Although we endeavour to place young children with foster care parents as soon as possible, and normally manage to do this, it can only be done if it is in the best interests of the child and not if the child has already been placed in various care positions, or if the parent’s actions endangers such a placement. Many of our children are exposed to exploitation and sexual practices. Although it is difficult to ascertain the exact percentage of the children who have been molested, we do know that more than 70% of our girls have suffered this trauma.

Many children have had to suffer or witness the utmost forms of violence. There is a large number who show post-traumatic stress disorder, fear and depression. Various professionals spend much time in trying to help in various ways.

Scholastic problems are numerous. Many children only attended school erratically prior to their placing at the centre. It is a reality that children in relatively high grades at school can really not read or write. Many children are uncertain of their own abilities. We work hard in an endeavour to eradicate the back-log in development and to motivate the children to improve. The help and cooperation of our schools are excellent, in spite of their large classes.

There is a definite need for spiritual guidance. It is not sufficient to make devotions a part of the daily nature and to let them attend church services. There is at least once a week an activity at every centre where intensive attention is given to this matter.


During the past financial year, 10 945 persons helped to render the service. Without this aid it would not be possible to continue this service. We are dependent on this help, support and intercession.


The work at a child and youth care centre is not suitable for everybody. The salary package is not very competitive, the hours are often long, and the work is definitely challenging. Personnel are carefully screened before being appointed, since if the person does not feel a calling for the task, he / she will certainly be unhappy and leave the service within a short space of time. This is very unsettling for the children and is not in their best interests.

Personnel must therefore have a calling for the work and a passion for children. Why do some personnel then work at a child and youth care centre for many years?

  • It enriches your own life, because you look at people from a different view and assimilate new knowledge and experiences.

  • People who work at a child and youth care centres or are involved on a voluntary basis, are special, with special talents. It is the most wonderful privilege to work in such a team and it helps you to grow as an individual.

  • It gives meaning to your life, since it makes a difference to the children. The “thank you” from children or adults who have grown up with us, is worth more than any amount of money.

The following personnel are essential:


  • Therapists

    Social workers, psychologists, nurses, occupational therapists, physiotherapists and medical practitioners.

  • Care workers

    Child care workers, relief child care workers and general assistants.

  • Support personnel

    Administrative personnel, accountants and personnel who are responsible for keeping the buildings and vehicles in good working order.

The child care workers are currently obtaining professional status. In future all child care workers will be trained at a tertiary institution and will be registered.

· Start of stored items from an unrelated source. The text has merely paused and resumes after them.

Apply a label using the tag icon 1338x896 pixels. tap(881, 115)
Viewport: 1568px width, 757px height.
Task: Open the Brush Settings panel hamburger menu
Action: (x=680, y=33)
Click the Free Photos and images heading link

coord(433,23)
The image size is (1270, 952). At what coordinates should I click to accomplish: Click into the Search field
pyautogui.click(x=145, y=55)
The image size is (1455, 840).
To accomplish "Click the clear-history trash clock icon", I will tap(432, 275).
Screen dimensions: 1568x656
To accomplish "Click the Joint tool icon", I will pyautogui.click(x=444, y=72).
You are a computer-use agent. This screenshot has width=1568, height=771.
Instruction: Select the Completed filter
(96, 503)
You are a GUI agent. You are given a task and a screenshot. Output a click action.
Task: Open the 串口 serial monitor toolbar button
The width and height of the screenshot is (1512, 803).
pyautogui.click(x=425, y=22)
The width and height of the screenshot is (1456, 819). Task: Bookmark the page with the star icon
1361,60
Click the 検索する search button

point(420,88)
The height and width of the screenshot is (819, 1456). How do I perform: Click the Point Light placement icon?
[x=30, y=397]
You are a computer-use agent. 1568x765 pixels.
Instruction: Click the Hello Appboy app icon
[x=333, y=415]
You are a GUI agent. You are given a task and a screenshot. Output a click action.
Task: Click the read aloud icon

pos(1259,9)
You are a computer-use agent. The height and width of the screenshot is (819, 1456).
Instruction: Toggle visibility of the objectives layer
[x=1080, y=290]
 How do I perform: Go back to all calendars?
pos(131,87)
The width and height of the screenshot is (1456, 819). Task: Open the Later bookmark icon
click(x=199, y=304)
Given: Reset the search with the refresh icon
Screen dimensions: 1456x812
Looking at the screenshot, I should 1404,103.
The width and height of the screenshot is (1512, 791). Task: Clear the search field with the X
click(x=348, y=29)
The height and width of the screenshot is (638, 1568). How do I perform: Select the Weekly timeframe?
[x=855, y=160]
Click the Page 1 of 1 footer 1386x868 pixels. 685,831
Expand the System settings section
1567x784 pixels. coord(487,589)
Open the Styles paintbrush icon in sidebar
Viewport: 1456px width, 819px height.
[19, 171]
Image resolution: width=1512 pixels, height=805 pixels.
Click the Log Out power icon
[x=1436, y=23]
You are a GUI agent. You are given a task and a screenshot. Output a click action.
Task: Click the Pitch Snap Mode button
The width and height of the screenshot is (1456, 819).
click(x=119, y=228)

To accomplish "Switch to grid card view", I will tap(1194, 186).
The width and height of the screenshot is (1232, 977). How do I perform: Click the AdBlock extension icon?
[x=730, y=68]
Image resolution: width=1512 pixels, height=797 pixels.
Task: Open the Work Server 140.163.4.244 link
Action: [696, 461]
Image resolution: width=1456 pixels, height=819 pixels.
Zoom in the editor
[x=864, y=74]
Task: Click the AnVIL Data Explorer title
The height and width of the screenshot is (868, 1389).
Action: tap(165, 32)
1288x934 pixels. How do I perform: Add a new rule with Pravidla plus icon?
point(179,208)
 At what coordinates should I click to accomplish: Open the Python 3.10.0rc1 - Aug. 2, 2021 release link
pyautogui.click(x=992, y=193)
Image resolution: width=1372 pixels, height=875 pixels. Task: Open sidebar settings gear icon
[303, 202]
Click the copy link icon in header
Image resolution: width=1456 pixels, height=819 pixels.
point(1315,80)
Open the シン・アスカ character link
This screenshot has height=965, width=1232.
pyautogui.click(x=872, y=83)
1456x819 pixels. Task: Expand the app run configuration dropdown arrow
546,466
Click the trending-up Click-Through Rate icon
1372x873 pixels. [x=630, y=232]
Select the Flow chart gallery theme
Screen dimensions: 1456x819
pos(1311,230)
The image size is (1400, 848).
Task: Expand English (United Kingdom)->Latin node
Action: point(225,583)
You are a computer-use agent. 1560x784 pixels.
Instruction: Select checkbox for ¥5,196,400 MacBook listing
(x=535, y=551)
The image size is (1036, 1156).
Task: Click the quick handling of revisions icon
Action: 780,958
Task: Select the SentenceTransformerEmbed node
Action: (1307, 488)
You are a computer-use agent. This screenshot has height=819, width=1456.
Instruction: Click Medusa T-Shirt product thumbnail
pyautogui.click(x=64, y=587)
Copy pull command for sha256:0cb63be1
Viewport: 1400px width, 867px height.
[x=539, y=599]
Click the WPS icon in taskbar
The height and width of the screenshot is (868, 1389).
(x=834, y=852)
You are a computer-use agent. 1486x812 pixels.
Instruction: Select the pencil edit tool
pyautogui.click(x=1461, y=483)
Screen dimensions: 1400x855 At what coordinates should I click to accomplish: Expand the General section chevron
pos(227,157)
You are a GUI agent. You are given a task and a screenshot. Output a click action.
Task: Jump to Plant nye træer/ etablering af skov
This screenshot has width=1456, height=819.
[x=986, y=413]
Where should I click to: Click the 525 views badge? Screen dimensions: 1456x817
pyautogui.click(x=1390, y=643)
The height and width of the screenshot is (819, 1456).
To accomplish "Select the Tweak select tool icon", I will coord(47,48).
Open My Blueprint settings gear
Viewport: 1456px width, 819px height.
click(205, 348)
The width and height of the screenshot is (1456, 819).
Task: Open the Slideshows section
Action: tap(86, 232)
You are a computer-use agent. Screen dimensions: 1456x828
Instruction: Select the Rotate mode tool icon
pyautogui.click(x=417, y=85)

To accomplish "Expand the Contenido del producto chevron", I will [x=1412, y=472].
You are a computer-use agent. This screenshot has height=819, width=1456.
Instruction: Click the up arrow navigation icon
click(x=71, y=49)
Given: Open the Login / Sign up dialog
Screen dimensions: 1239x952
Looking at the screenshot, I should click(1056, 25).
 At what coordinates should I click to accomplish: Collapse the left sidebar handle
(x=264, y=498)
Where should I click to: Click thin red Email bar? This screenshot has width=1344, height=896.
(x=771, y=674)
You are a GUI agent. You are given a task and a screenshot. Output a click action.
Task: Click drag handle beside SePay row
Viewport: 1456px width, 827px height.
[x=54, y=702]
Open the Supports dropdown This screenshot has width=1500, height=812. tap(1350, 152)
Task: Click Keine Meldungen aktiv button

At present we are busy with a bridging process and individual training on an annual basis, in order that the child care workers may comply with the requirements of SAQA for professional registration.

Many of the social workers have post-graduate training in play-therapy. All social workers also complete the basic training of the child care workers. The personnel therefore all follow the developmental approach and have the same approach regarding behaviour control.

The goal is to offer the children care, education, development and treatment. The Provincial Management plans, co-ordinates and facilitates the establishment and running of the youth care centres for children who are in need of care or who are allegedly in need of care in the Free State. This is done with the co-operation of the State, congregations and communities, in such a way that the programme is cost-effective, non-discriminatory and integrated. We endeavour to render an acceptable service to as many children as possible.